Zsa Zsa Gabor, who died Sunday at 99, was famous for being famous long before the Kardashians were around. Sure, she's less known for her acting career than for dubbing everyone "dahhh-link" in that purring accent, her nine marriages and that time she slapped a cop.
And for one wonderful moment back in 1958, she was the "Queen of Outer Space."
Actually, in the 80-minute B-movie that you can imagine 1950s teens not watching on hot make-out dates at the drive-in, Zsa Zsa wasn't the queen at all. Actress Laurie Mitchell played the queen, who wore a mask to hide "radiation burns" that appear to have been drawn on her face by a toddler with a Magic Marker. (Special effects at their 1958 finest!)
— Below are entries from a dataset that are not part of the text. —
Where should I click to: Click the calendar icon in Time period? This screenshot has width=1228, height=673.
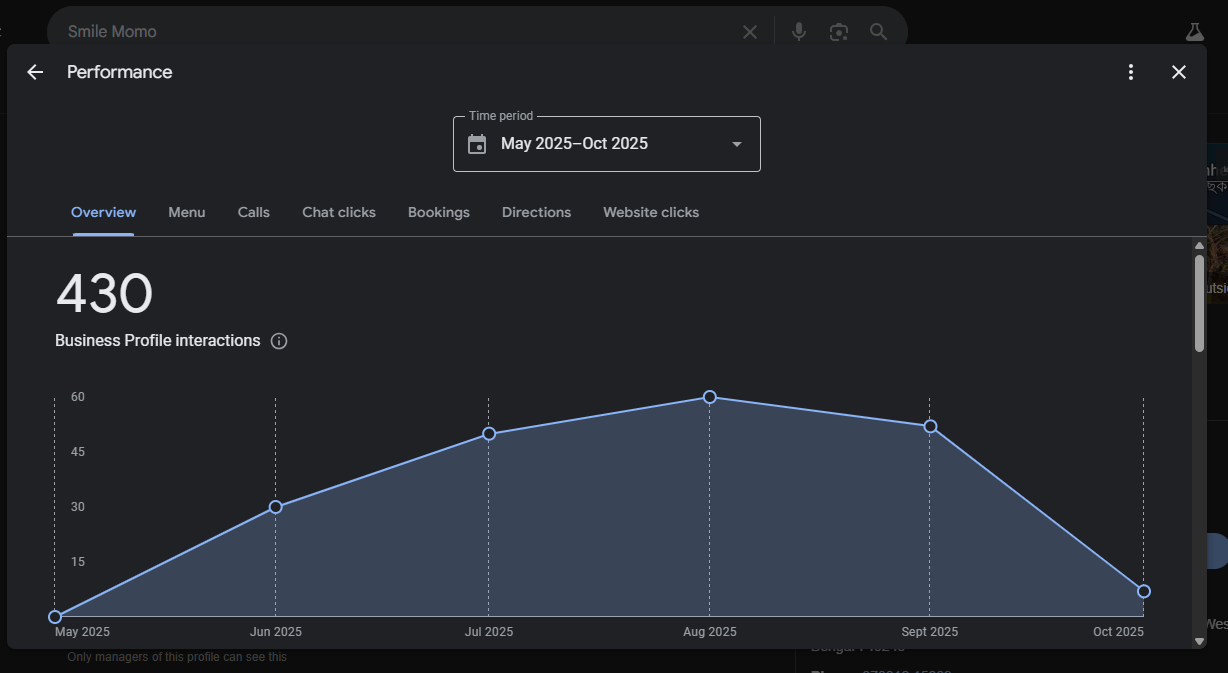(477, 144)
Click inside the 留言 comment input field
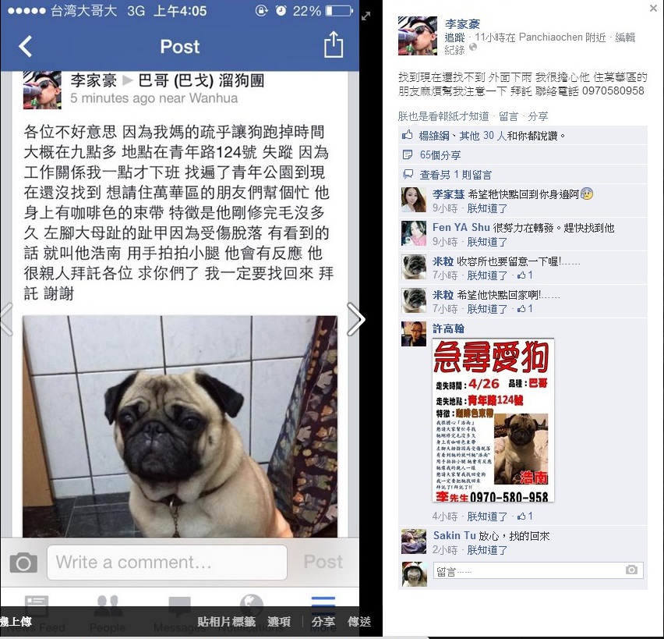This screenshot has width=664, height=639. coord(538,571)
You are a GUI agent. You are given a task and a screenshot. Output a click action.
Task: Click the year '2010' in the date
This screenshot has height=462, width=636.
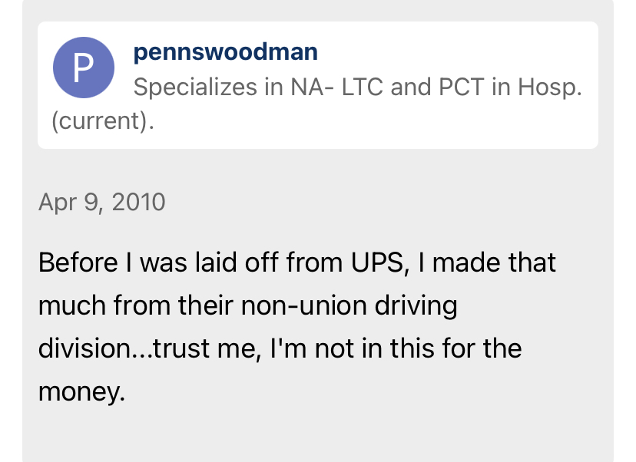[x=139, y=202]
But Zsa Zsa, playing a Venusian scientist named Talleah, was the star, and the movie knew it. She dominated the posters, in a scarlet gown slit up to the Milky Way, and was introduced as the queen in the trailer, which knew what audiences wanted.
Forget the plot, which involved male astronauts of a fictional 1985 shocked at how a planet could be run by women (drink every time a man calls the women "dolls" or "dames").
Just focus on Zsa Zsa, who stands in the middle of a pile of dreck and still radiates pure glamour. She could teach posture lessons to a princess, never slumping. Her ice-blond hair was so perfectly arranged, it could've been molded out of plastic. Jewels reclined comfortably on her swan-like neck.
Though the actresses surrounding her wore short dresses that appear to have inspired the female wardrobe of Star Trek, Zsa Zsa swept across the stage in gowns, including one that seemed poured of molten gold.
You can get a long way on image, if you're smart enough to play it right, and Zsa Zsa never stepped out of the glamorous persona she played so well. Whether testifying in her own defense in a Beverly Hills court, or getting Blair Warner to sell cosmetics on "Facts of Life," she was always Zsa Zsa, with a name that's been described "like the sound of silk sliding off a bed."
At one point, her character explains to the male astronauts how the queen took over the planet, using words that could almost explain Zsa Zsa's own decades-long fame. "They didn't take her seriously," she says. "After all, she was only a woman."
People didn't take Zsa Zsa seriously at their own peril. Rest in peace, Queen of Outer Space.